Fokker also had mixed feelings. “As much as I support the unmasking and apprehension of ruthless cyber criminals, this practice done without context and an ability to reproduce the findings can make it less trustworthy and create risk of trial by media, regardless of the credibility of the source providing the information.”
Pancak3’s Twitter account may not stay up forever either. Earlier this month Twitter temporarily locked Pancak3’s account for violating the site’s rules against posting private information. An automated message told Pancak3 to delete the offending tweet, which included the date of birth, passport number, and location of a cheat developer.

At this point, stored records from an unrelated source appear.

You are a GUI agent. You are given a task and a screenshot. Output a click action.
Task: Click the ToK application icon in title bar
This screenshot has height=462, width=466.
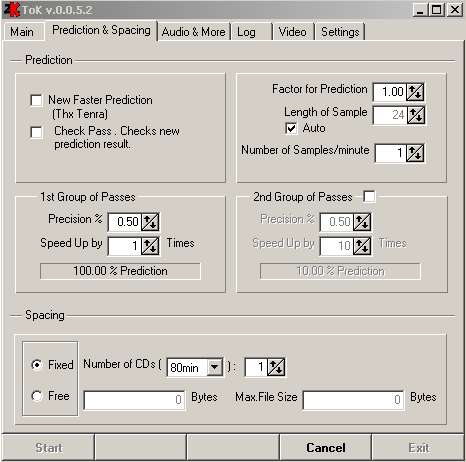(x=11, y=10)
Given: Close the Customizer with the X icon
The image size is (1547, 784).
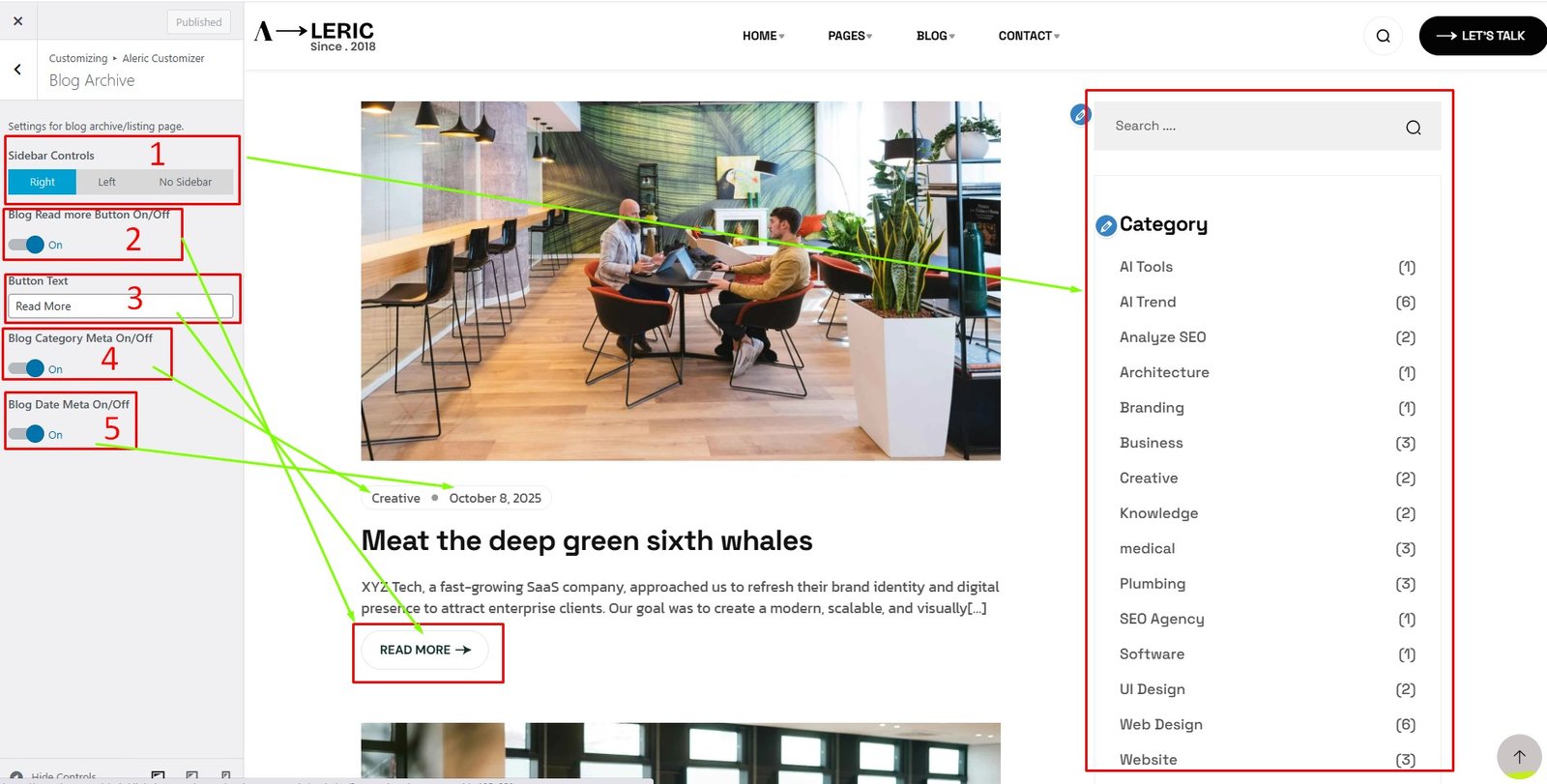Looking at the screenshot, I should (x=17, y=20).
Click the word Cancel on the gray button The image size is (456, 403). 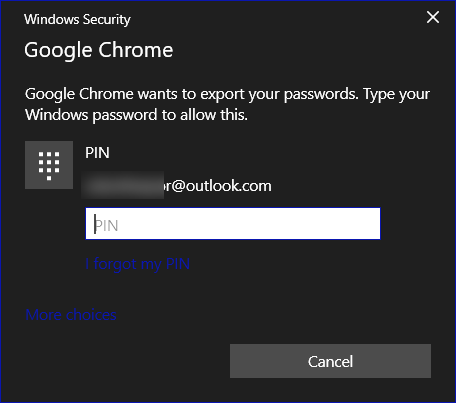[x=330, y=361]
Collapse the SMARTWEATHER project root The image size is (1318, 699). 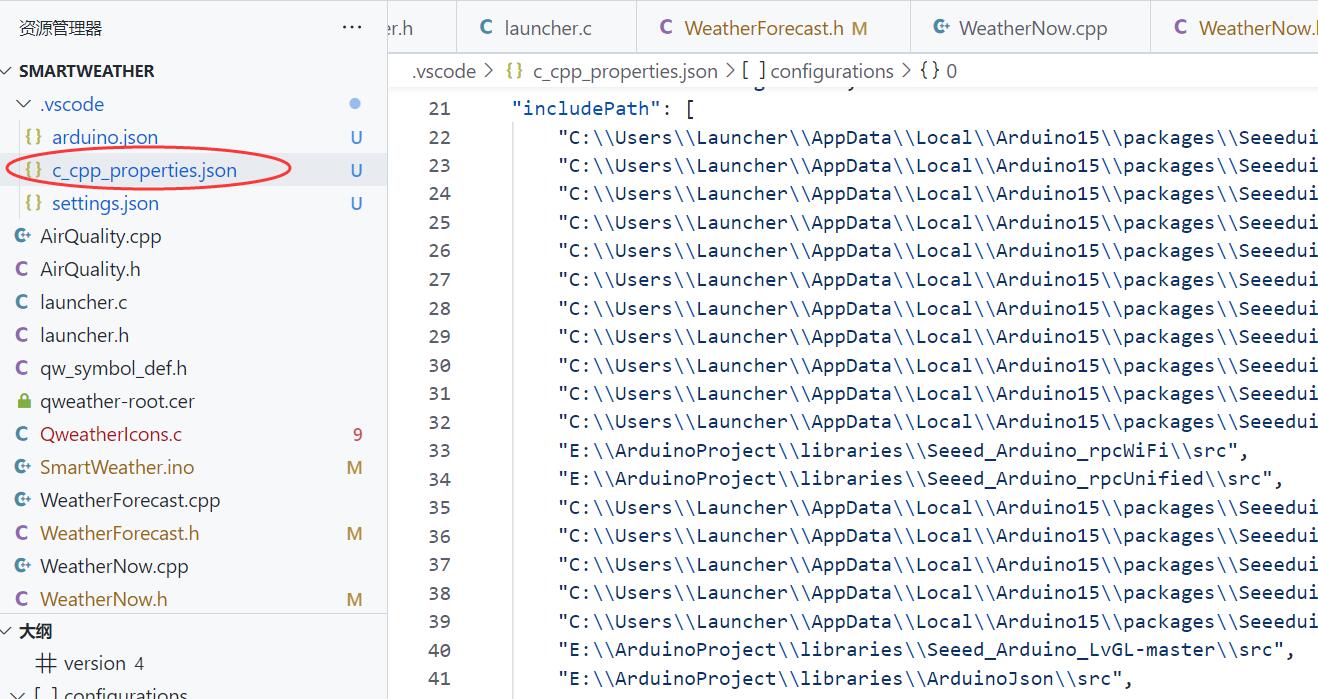8,71
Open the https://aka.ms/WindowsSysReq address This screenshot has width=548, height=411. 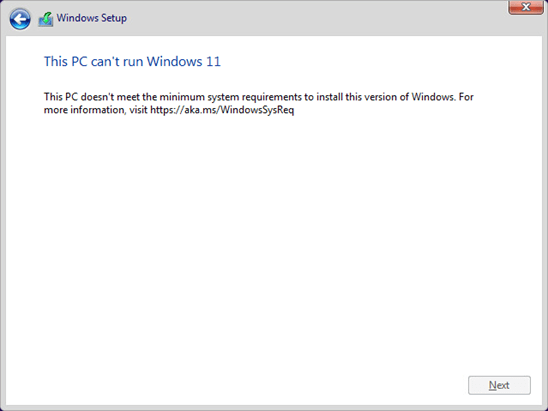(222, 110)
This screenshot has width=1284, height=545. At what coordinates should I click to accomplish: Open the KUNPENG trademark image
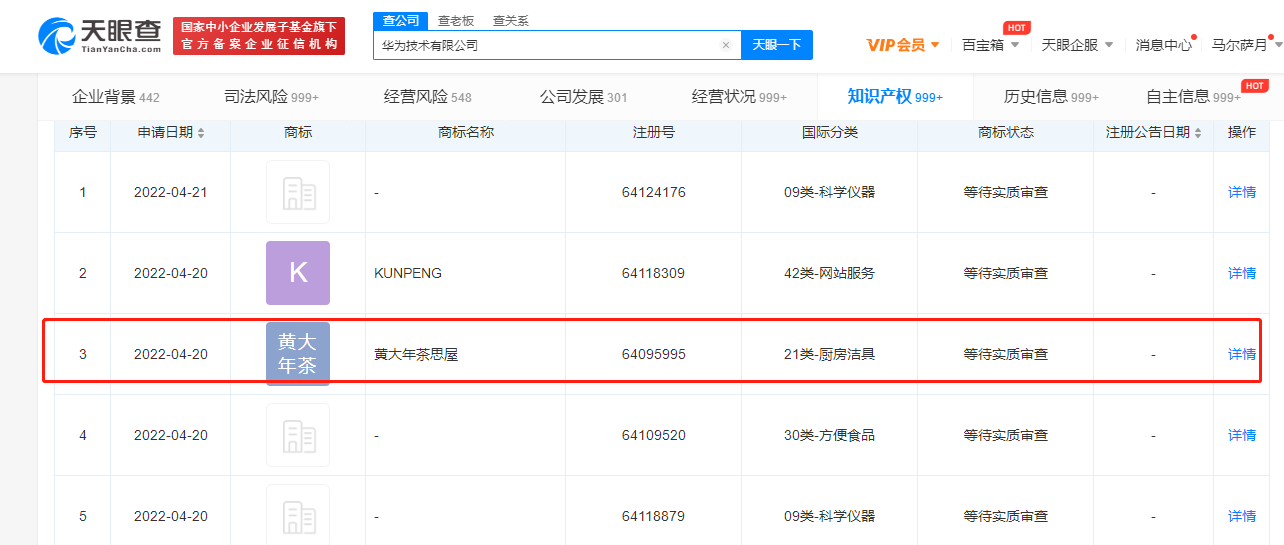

“I made another post just with a little less info,” Pancak3 told Motherboard. In response to the potential for Twitter takedowns, Pancak3 has started posting some of their content on Substack as well. “I decided I needed another place to post things so Twitter couldn’t give me the full boot.”
Sometimes, the threats against Pancak3 work.
“Just stay tuned,” the hacker who said they were proud of hacking the hospital continued. “For tweeting my convo with you we are hurting those close to you. Involving innocent people. This is your fault. They will begging u delete those tweets. And you will.”
Pancak3 told Motherboard they did ultimately delete those tweets. “There was potential for the threats to escalate. Just wasn’t worth it.”